Mit dem „Ausgezeichneten-Engagement“-Siegel zeichnet unser Beirat soziale Projekte aus, die vorbildliche Arbeit mit freiwilligen Helfer*innen leisten. Die Projekte leisten nicht nur wichtige Arbeit für unsere Gesellschaft. Sie unterstützen auch andere Menschen sich gemeinschaftlich, leidenschaftlichen und wirkungsorientiert für unser Zusammenleben einzusetzen! Zu diesen Projekten zählt auch Asylum Advice. Wir haben deshalb in einem Interview mit ihnen gesprochen und gefragt, was ausgezeichnetes Engagement für sie bedeutet. So möchten wir Dir auch zeigen, warum ein Ehrenamt dort so viel Spaß macht!

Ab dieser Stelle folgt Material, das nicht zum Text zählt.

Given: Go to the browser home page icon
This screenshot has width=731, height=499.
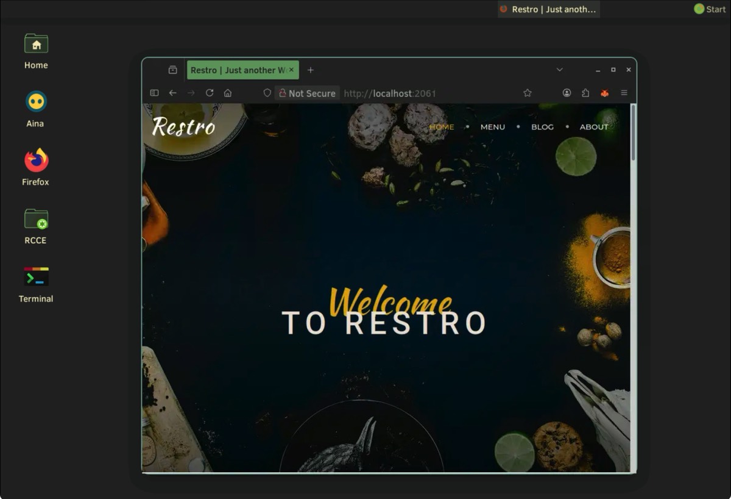Looking at the screenshot, I should coord(228,93).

Erzählt uns kurz über Eure Organisation. Was macht Ihr? Wie viele freiwillige Helfer*innen engagieren sich bei Euch?

Asylum Advice hat die Absicht Geflüchteten den Zugang zu Rechtsberatung während des Asylverfahrens zu vereinfachen. Dabei geht es sowohl darum einen Überblick über die wichtigsten Etappen des Asylverfahrens zu geben, als auch Kontakt zu Rechtsberatungsstellen zu ermöglichen.

Bei uns sind 4 Freiwillige beschäftigt, wobei die Anzahl jedoch immer sehr schwankt. Es kommt etwas darauf an wer wann Zeit hat.

Was kann man als Helfer*in bei Euch machen?

Bei uns kann man sich in der Webentwicklung, in der Koordination, im Design, im Rechtsinhalt, im Fundraising, der Übersetzung, im Marketing und vielen anderen kleineren Aufgaben engagieren. Gegenwärtig suchen wir vor Allem neue Leute für die Webentwicklung und für die Koordination.

Wie arbeitet Ihr zielorientiert und gebt den Helfer*innen gleichzeitig die Möglichkeit sich flexibel zu engagieren?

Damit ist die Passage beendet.